Franklin forwarded this to me from Mashable:
The Swarm is all about shallow breathing, heavy petting and Xperia smartphones. The short horror film, shot entirely on Sony’s Xperia Arc S phones, follows a group of (mostly) horny teenagers in London who come face to face with an otherworldly terror.
The 9-minute film was directed by Tom Harper (The Scouting Book for Boys, The Borrowers) and co-written by Geoff Busetil and Daniel Kaluuya, who previously worked on the Skins TV series.
Skins‘ penchant for young people and sexuality clearly bleeds into the script as the teens trounce around rural London either getting it on or hoping to (there is one story-line involving a family but otherwise it’s all teens).
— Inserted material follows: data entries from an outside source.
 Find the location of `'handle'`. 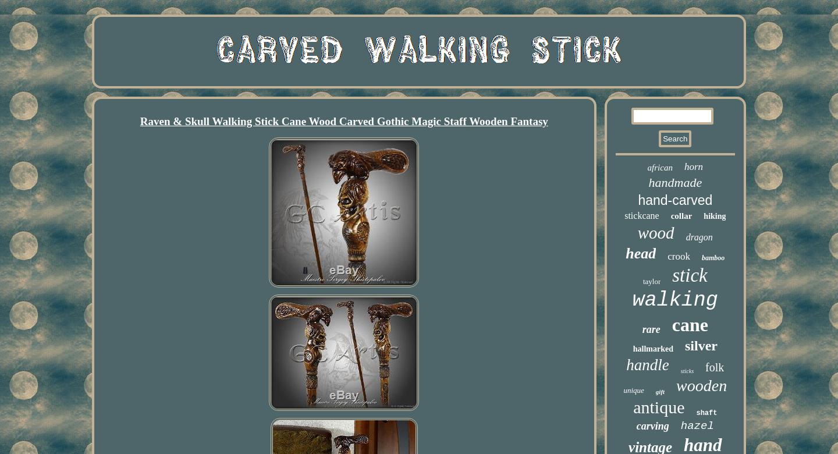

'handle' is located at coordinates (626, 364).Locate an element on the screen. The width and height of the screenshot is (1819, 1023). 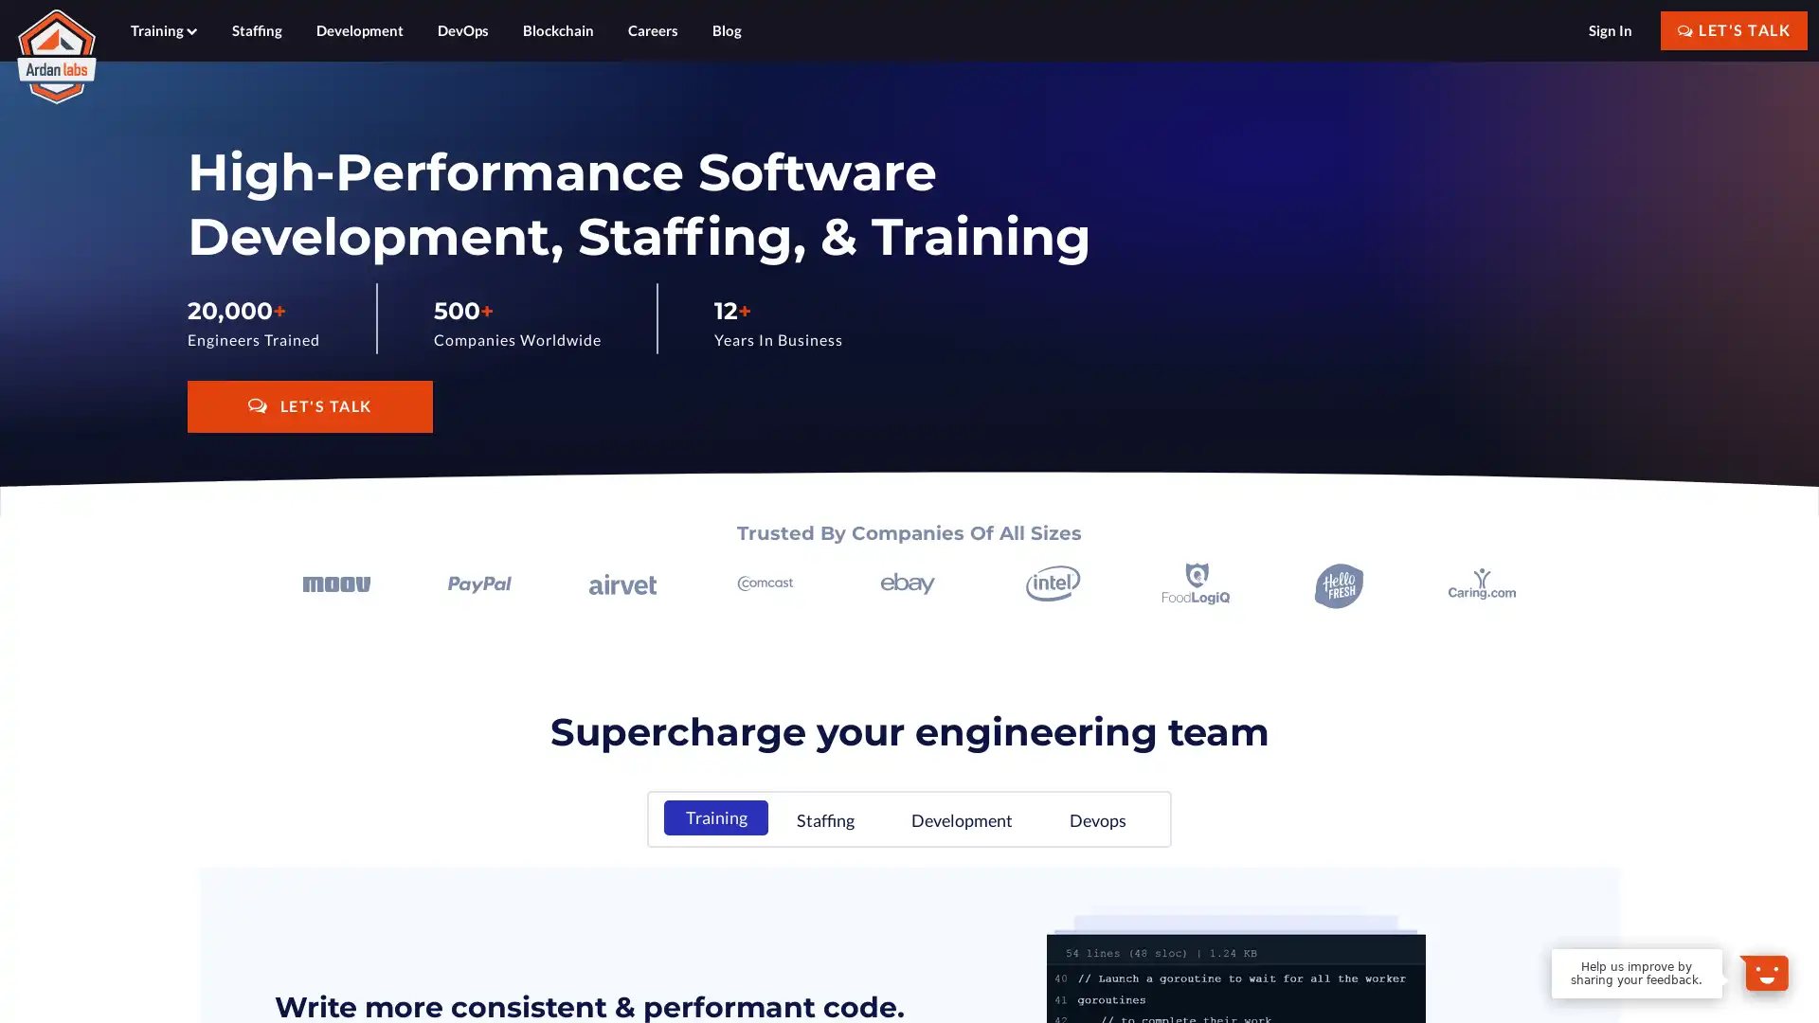
LET'S TALK is located at coordinates (309, 405).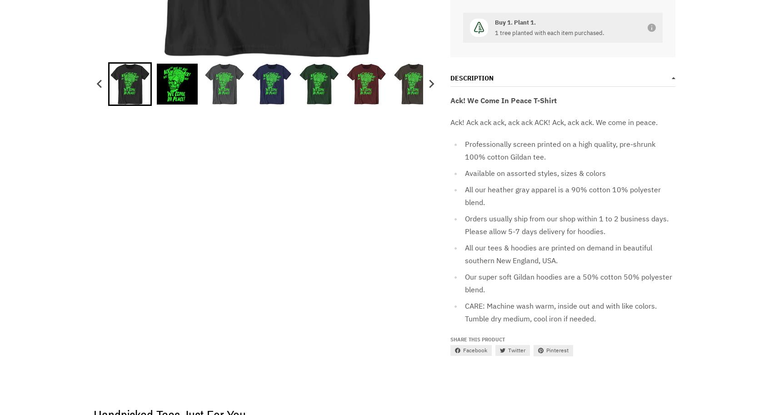  What do you see at coordinates (549, 32) in the screenshot?
I see `'1 tree planted with each item purchased.'` at bounding box center [549, 32].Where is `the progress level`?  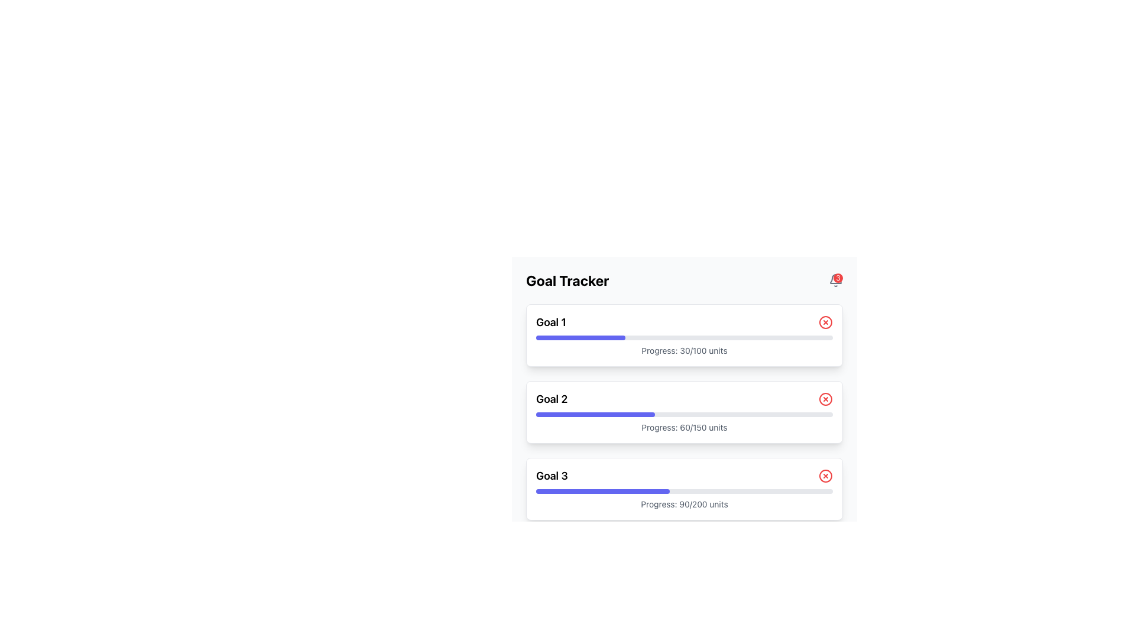 the progress level is located at coordinates (548, 414).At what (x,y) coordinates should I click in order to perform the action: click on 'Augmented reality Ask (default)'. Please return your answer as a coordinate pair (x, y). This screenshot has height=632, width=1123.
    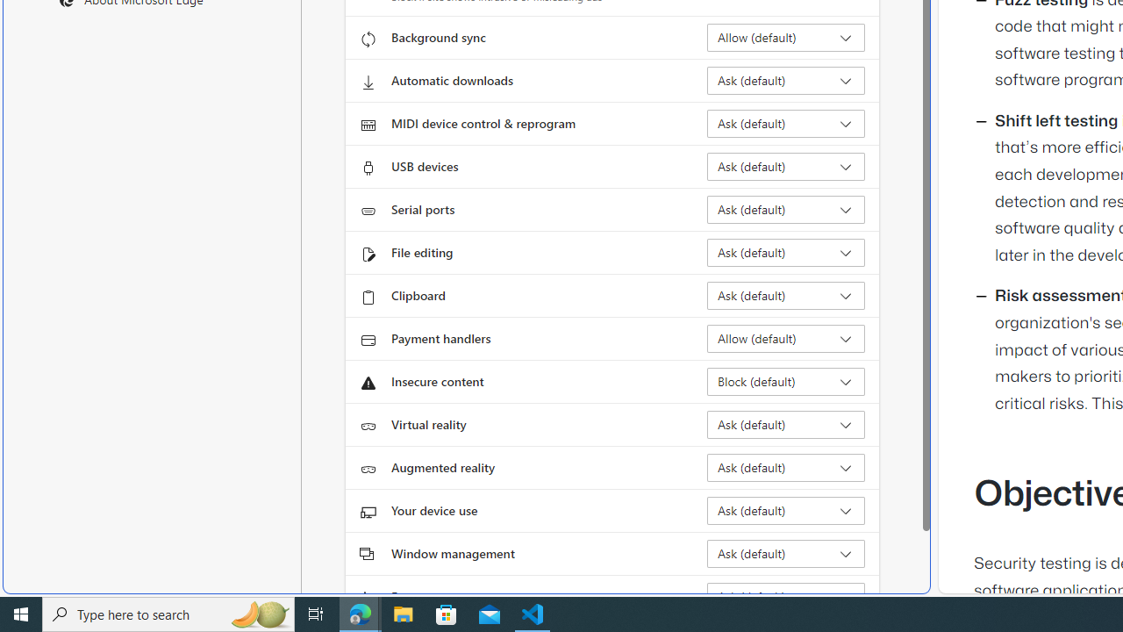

The use of Xperia Arc S phones gives the whole film a sort of Blair Witch, hand-held vibe with plot points captured when the protagonists naturally film themselves. The film thankfully never induces motion-sickness and there is always some logical reason for them to be filming the proceedings.
It’s actually a clever bit of marketing showing the many ways the phones can be used. (Look, you can use the phones to post videos online, or create a family video, or capture fireworks or film an amateur sex tape.) It’s also, literally, a clever bit of marketing. The Swarm was created to promote the new phones as part of Sony’s Xperia Studio, a project that challenges creative types to push the limits of what Sony’s line of phones can do.
Here it is:
Found footage. Contained thrillers. Silent films. Movies made with Smartphones. All of them seemingly a retreat from the overblown, glossy techno-vomit 3-D movies that trample through theaters every summer.
Heck, maybe we’re headed back to one-reelers!


It’s Blair Witch all over again, and the technology is in the hands of so many more people. I like it.
The film is also a good example of showing only what you need to via visual effects. It heightens the suspense.
Big fan of the one-reeler! (better music as well!)
Found footage flicks stir my stomach no matter how “light” they are in motion.
Heck… I can’t read in a car or sit in the back seat without… well, never mind…
Good use of low budget technology, but I liked this better when it was called ATTACK THE BLOCK.